Ну а Вишенка, видя, как Аидыч дорожит своим спортивным костюмом, дипломатично подходит к решению вопроса с костюмом. – Он не походит под стоящие перед нами задачи. – Говорит Вишенка.
– Поясни. – Следует ответ Аидыча, до конца не сдающегося.
– Он не отражает философскую природу представляемого вами человека. – Пускается в пояснения Вишенка. – Ваш костюм, как бы это сказать, уже определился и стоит на одной идеологической платформе – не быть притязательным к окружающему, быть с ним ближе и принимать мир такой какой он есть.
– Разве это плохо? – задаётся вопросом Аидыч, видно так и не уразумев, что есть по своей сути философ. Что ему сейчас и объяснит Вишенка.
– Это не по-философски. – Говорит Вишенка. – Человек с философским взглядом на мир всегда по отношению к нему критичен и неустойчив на одной мысли. Для него мир вокруг не статичен, а он находится в концептах идей, в конструкторских разработках. – И, хотя Вишенка была сейчас не проста на слова, Аидыч её понял. Что он и сказал.

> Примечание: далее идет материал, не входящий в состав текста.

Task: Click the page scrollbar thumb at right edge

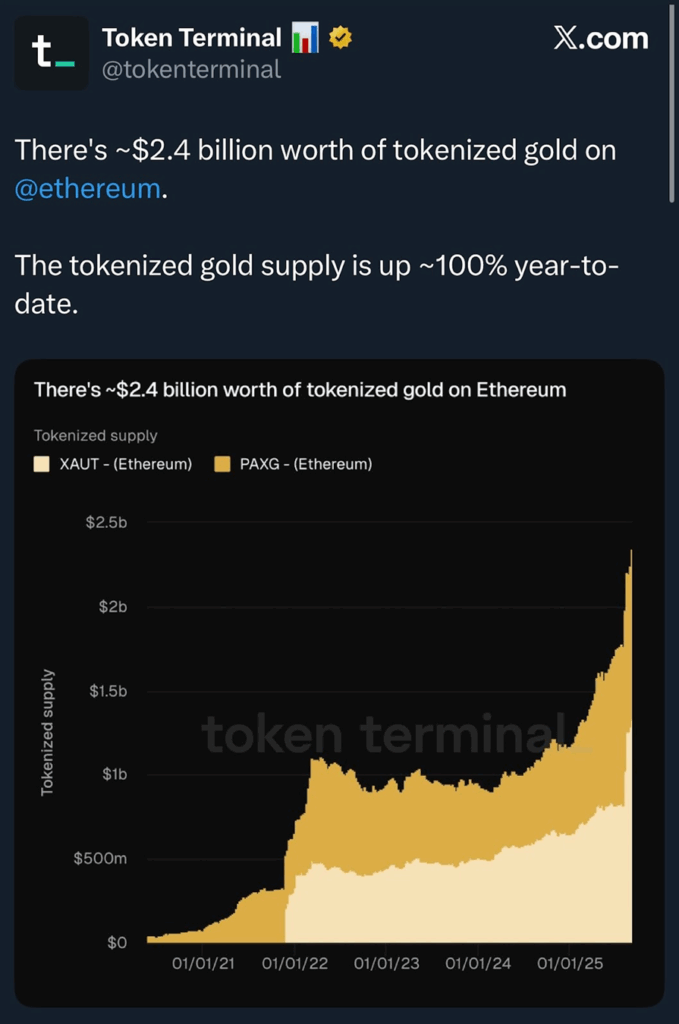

– Я тебя понял. – Так и говорит Аидыч, переводя свой взгляд на типа, стоящего за спиной Вишенки. – Я с философской невозмутимостью посмотрю на всё это, – кивая на всё того же типа, говорит Аидыч, – и на то, во что вы меня преобразуете.
– Вот и ладно. – Удовлетворённо реагирует на слова Аидыча Вишенка, вслед за ним переводя всё своё внимание на всего лишь концептуального двигателя торговой индустрии, простыми словами не сказать, не обидев его, так что ими говорить не будем, а вслед за Вишенкой, всё же не предавшей своё природное я и не отклонившейся в иные сферы своего осознания, мы выберем нечто среднее, раз язык не поворачивается выговорить всё то, что и с чем он гламургеновый тип себя позиционирует – Велианджело-Пиеро, вот какая бл* и блиевотина.